Ducks are particularly good at finding and wiping out insect, slug and snail populations. Indian Runner Ducks are particularly deft in at finding and eradicating slugs and snails.
Geese, Vicious Vegetarians
Geese live off a wholly vegetarian diet, as opposed to ducks. A goose has a serrated beak, perfectly suited for tearing tough grasses and vegetation up. Of course, geese are also much larger than ducks so they have a tendency to trample plants. Geese would not be ideal for bringing into a garden, however, they are very capable of clearing weeds in pastures or orchards and their droppings will enrich the soil like you wouldn’t believe.

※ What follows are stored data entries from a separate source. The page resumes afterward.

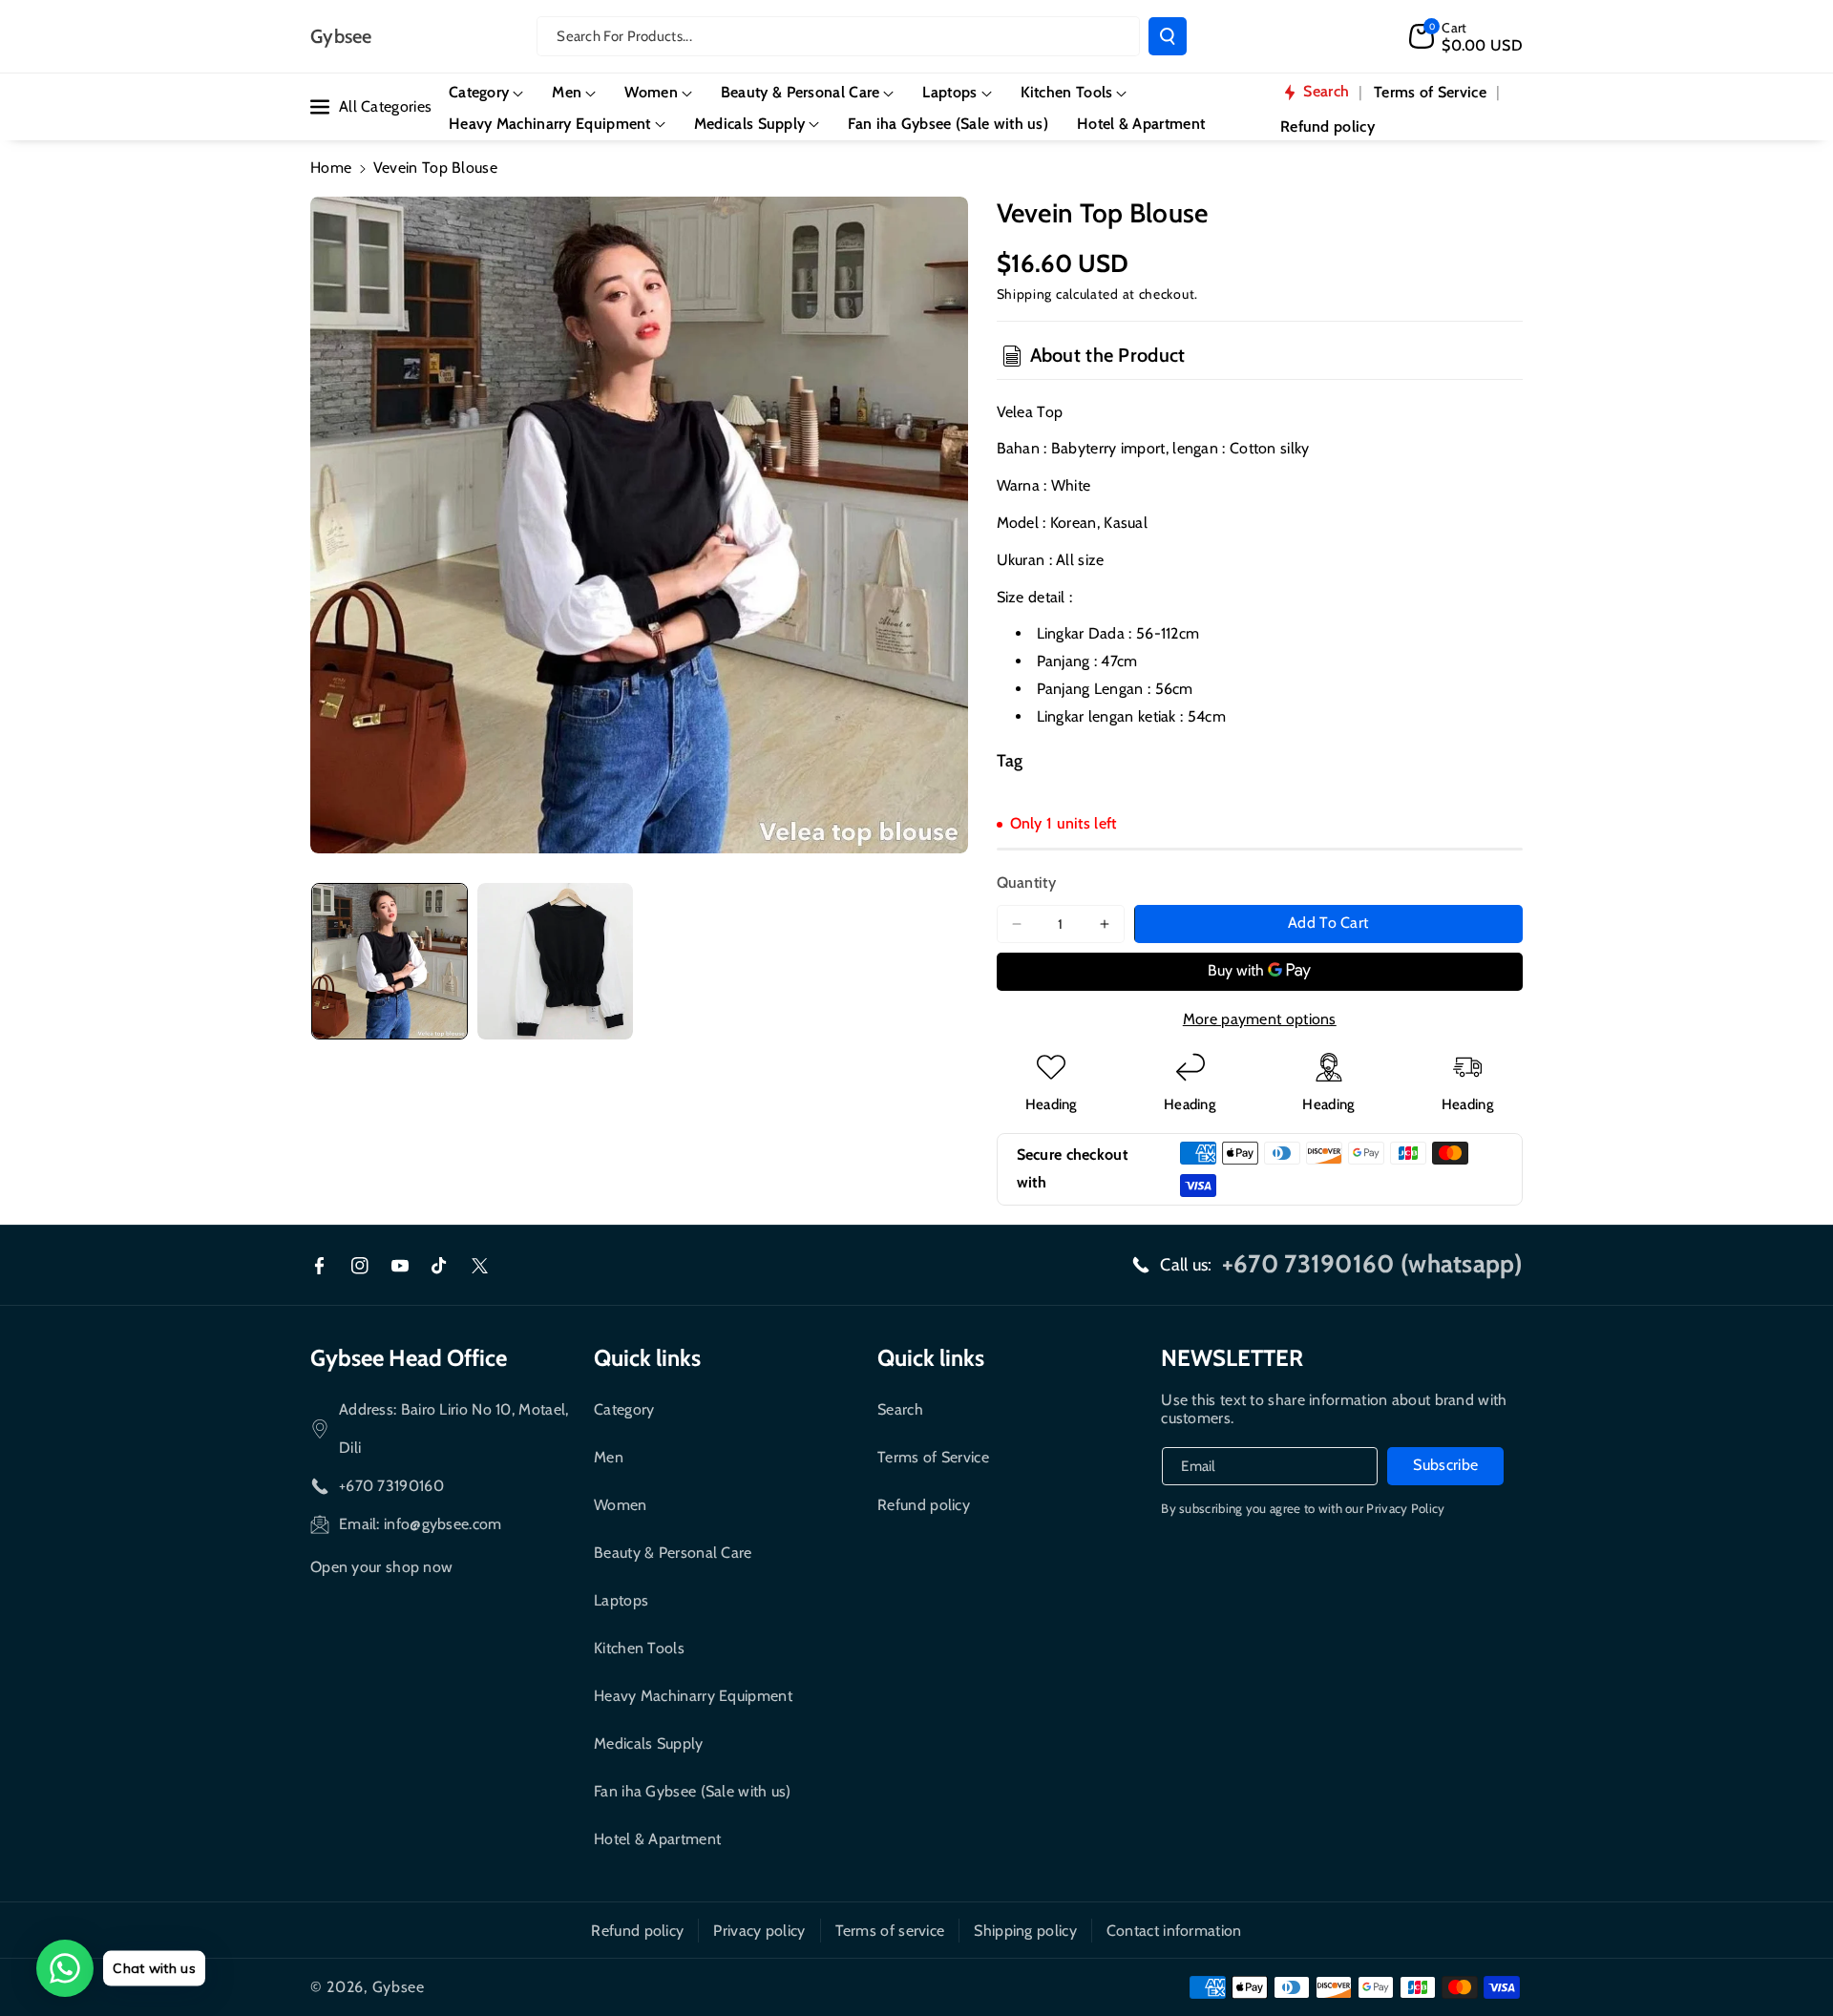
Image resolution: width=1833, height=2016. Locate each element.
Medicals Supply (649, 1743)
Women (620, 1505)
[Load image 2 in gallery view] (555, 961)
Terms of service (890, 1931)
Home (330, 167)
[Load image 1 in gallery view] (389, 961)
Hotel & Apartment (657, 1839)
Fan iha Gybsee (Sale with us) (692, 1791)
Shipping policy (1025, 1931)
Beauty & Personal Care (673, 1553)
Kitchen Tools (639, 1648)
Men (608, 1457)
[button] (1466, 36)
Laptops (621, 1600)
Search (900, 1409)
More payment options (1260, 1019)
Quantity (1026, 882)
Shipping (1025, 294)
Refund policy (923, 1505)
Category (624, 1409)
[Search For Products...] (1167, 36)
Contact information (1174, 1931)
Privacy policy (759, 1931)
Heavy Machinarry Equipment (693, 1696)
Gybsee (398, 1987)
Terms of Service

Geese are also better suited for fending off predators and living on their own. A large Embden Gander (Male) can exceed 20 lbs in weight at full maturity and go toe to toe with most predators.
Garden Friendly Fowl
Your feathered friends are not the brightest bunch, but they can be trained, maintained and watched over to a certain extent. The garden friendly duck needs a good amount of space to range and forage. A large flock of ducks contained in a small field or garden will run out of weeds and insects fast, only to turn on your vegetables and flowers.
Fortunately, domestic ducks can be contained quite easily. with a fence no more than 2 feet high due to their inability to fly and jump. Many gardeners will simply fence off their younger more delicate plants and vegetables, allowing their fowl to freely range around establish plants in the garden, hunting weeds and insects at will.